"Plus jamais ça". A Varsovie, Cracovie ou encore Gdansk, de nombreux·se·s Polonais·e·s ont protesté contre la loi anti-avortement entrée en vigueur le 27 janvier, et en hommage de sa première victime, décédée le 22 septembre dernier dans un hôpital de Pszczyna, une petite ville située dans le sud du pays. L'histoire tragique d'Izabel a été rendue publique par son avocate, Me Jolanta Budzowska, sur Twitter.
Âgée de 30 ans, mariée depuis 10 ans et mère d'une petite fille de 9 ans, celle qui exerçait comme coiffeuse était enceinte de 22 semaines lorsqu'elle a été admise aux urgences. Une rupture des membranes avait provoqué la libération du liquide amniotique, et mis en péril sa vie et celle du foetus, qui présentait par ailleurs des malformations.
Si la loi prévoit l'autorisation de l'avortement dans le cas de danger pour la santé de la mère, les médecins ne l'ont pas pratiqué, de peur d'être poursuivis par la justice. Une IVG justifiée par la malformation du foetus est désormais illégale et synonyme d'un risque de 3 ans de prison. Izabel succombera à un choc septique, quelque heures après avoir envoyé un dernier SMS glaçant : "Ma fièvre monte. J'espère que je n'aurai pas de septicémie ou que je ne m'en sortirai pas."
"Les médecins ont peur de pratiquer des avortements en Pologne", lâche le chargé des sujets droits des femmes à Amnesty International Pologne, Miko Czerwinski, auprès de Libération. "Avec la nouvelle loi, ils hésitent davantage avant de recourir à l'IVG. On pourrait leur demander si la santé de la mère était vraiment en danger, et ils seraient poursuivis.
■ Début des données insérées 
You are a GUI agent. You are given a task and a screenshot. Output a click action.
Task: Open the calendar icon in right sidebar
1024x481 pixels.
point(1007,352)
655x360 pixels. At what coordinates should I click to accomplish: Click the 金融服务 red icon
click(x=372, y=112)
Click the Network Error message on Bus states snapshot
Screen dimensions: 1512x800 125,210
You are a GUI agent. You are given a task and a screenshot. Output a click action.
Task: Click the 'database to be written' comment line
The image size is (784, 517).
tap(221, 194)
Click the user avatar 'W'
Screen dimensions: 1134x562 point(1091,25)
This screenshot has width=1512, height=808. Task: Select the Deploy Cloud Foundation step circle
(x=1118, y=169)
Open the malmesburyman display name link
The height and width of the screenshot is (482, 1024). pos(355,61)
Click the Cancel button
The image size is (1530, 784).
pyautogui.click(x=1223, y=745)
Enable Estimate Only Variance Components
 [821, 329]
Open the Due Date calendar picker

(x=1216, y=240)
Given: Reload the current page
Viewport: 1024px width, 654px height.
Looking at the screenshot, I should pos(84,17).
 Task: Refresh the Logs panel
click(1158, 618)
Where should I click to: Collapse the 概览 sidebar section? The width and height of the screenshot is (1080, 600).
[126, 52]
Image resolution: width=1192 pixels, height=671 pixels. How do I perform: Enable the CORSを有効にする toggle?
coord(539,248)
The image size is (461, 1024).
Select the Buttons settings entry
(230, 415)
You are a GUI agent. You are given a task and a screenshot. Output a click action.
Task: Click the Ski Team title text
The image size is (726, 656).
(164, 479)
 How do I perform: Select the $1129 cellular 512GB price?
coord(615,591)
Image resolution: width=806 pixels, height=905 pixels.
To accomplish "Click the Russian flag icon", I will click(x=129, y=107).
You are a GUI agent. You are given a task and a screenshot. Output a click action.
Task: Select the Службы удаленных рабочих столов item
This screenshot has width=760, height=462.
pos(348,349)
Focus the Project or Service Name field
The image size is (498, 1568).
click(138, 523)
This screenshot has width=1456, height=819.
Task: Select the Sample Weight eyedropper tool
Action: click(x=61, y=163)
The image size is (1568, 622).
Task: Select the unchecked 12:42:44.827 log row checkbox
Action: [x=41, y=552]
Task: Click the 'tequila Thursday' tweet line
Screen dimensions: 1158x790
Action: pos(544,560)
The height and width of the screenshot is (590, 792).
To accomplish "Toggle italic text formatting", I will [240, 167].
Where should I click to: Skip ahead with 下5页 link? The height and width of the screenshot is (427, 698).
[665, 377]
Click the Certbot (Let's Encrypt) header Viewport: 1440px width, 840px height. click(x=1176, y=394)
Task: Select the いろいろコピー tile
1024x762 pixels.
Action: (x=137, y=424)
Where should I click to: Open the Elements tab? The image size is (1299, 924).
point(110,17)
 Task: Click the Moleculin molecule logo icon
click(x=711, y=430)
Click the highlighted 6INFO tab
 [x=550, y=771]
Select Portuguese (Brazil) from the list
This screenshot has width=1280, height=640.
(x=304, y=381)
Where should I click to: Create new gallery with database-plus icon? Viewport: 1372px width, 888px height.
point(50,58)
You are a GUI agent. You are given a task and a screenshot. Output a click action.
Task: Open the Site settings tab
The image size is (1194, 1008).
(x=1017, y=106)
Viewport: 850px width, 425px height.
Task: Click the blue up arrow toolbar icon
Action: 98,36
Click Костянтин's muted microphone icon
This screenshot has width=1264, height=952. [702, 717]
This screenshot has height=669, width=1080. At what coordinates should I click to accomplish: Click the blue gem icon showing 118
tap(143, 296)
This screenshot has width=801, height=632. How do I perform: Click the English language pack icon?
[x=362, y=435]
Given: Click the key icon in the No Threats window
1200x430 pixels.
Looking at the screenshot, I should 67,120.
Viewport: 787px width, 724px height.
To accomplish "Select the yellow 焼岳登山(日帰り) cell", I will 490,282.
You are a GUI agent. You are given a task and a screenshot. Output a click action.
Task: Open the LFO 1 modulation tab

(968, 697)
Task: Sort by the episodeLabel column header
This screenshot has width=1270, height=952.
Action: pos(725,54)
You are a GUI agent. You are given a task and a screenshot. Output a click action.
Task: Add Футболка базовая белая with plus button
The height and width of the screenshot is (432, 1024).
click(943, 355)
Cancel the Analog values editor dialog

Cela a un effet dissuasif".
Un effet dissuasif qui menace directement la santé des femmes. Car "les études l'ont montré : l'interdiction ne permet pas de mettre fin à l'avortement, cela ne fait qu'augmenter les risques pour les femmes", rappelle-t-il. "D'autres femmes mourront comme Izabel si l'avortement n'est pas légalisé en Pologne."
Pour Me Jolanta Buzowska aussi, spécialisée dans les erreurs médicales, c'est bien la législation ultra-restrictive adoptée par le gouvernement qui est responsable de la mort de la jeune femme. "Au lieu de protéger la vie de la femme, les médecins pensent à sauver le foetus. C'est l'effet paralysant de la décision du Tribunal constitutionnel qui est responsable de cette situation", condamne à son tour Kamila Ferenc de l'organisation Federation for Women and Family Planning dans un communiqué.
Pour tenter de faire bouger les choses, elle a intenté une action en justice pour "traitement inhumain" devant la Cour européenne des droits de l'homme, en juillet, précise le journal. De leur côté, plusieurs représentants du parti au pouvoir, le PiS pour Droit et Justice, affirment que la loi anti-avortement n'y est pour rien. "Le fait que les gens meurent relève de la biologie", a même osé le député Marek Suski. De la biologie, ou en l'occurrence, de cet insupportable et meurtrier contrôle opéré sur le corps des femmes.